21. Firm AAA can borrow at 6% fixed or in the floating-rate market at LIBOR flat. BBB can borrow at 7.5% fixed or at LIBOR+0.5%. AAA wants to borrow floating and BBB fixed, so that they are interested in entering into an interest-rate swap. What is the swap fixed rate that is equally attractive to both firms?

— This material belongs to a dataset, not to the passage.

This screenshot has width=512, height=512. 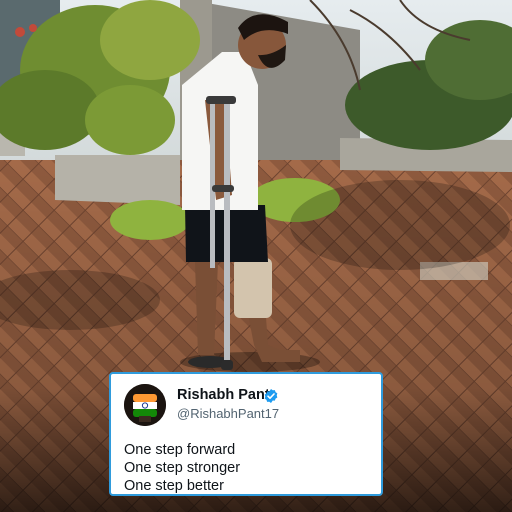 I want to click on handle: @RishabhPant17, so click(x=228, y=414).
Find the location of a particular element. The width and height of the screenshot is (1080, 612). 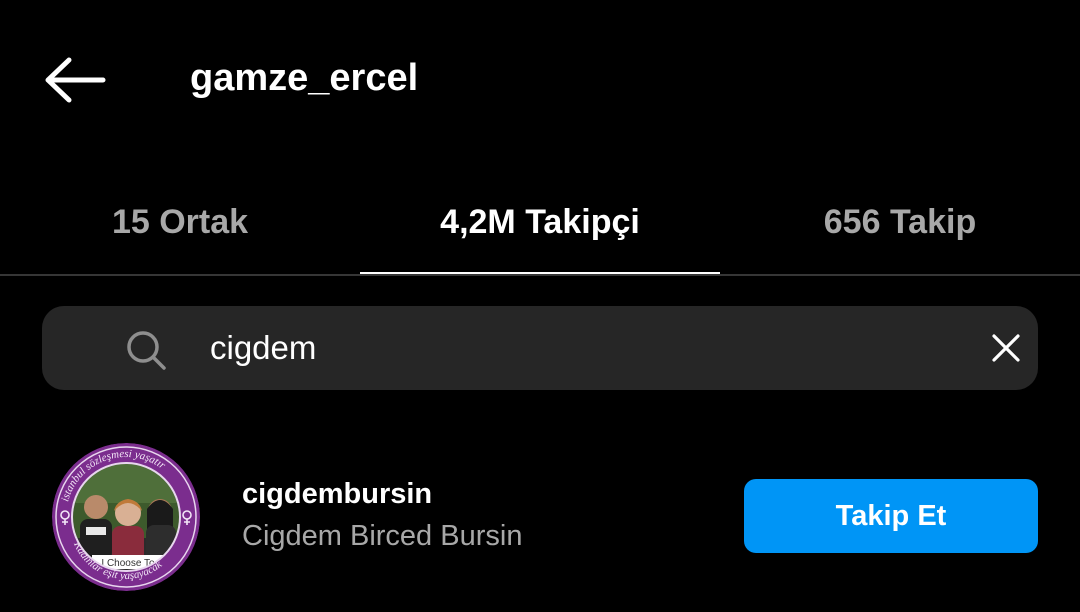

arrow-left-icon is located at coordinates (76, 80).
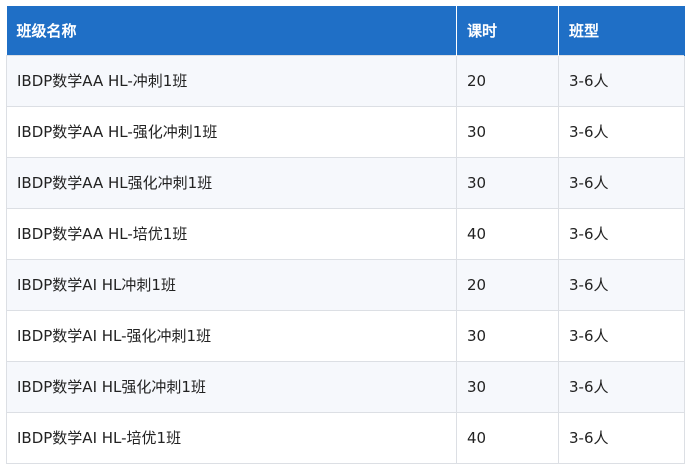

Assume that there is no financial intermediary involved in the swap transaction.
A) 7% B) 6.5% C) 6% D) 5.5%
Comparing the fixed rate of both the Firms = Firm AAA has advantage of 1.5%.
Comparing the Flexible rate of both the Firms = Firm AAA has advantage of 0.5%.
Firm AAA has an absolute advantage of 2% overall.
If the firms divide the benefit equally, i.e. 1% each then the fixed rate swap rate would be 7%.(6%+1%)
Answer = 7%.
Mehcanism of swap = AAA takes a loan @6% and gives to BBB @ 7%. Gain = 1%. Gain to BBB = 0.5%.
BBB takes a loan @LIBOR+0.5% and pass to AAA, AAA loss would be 0.5% because they could have taken the loan themselves @LIBOR. Hence the net gain to AAA would be 0.5%.
Both AAA and BBB gain 0.5% out of swap. Cheers.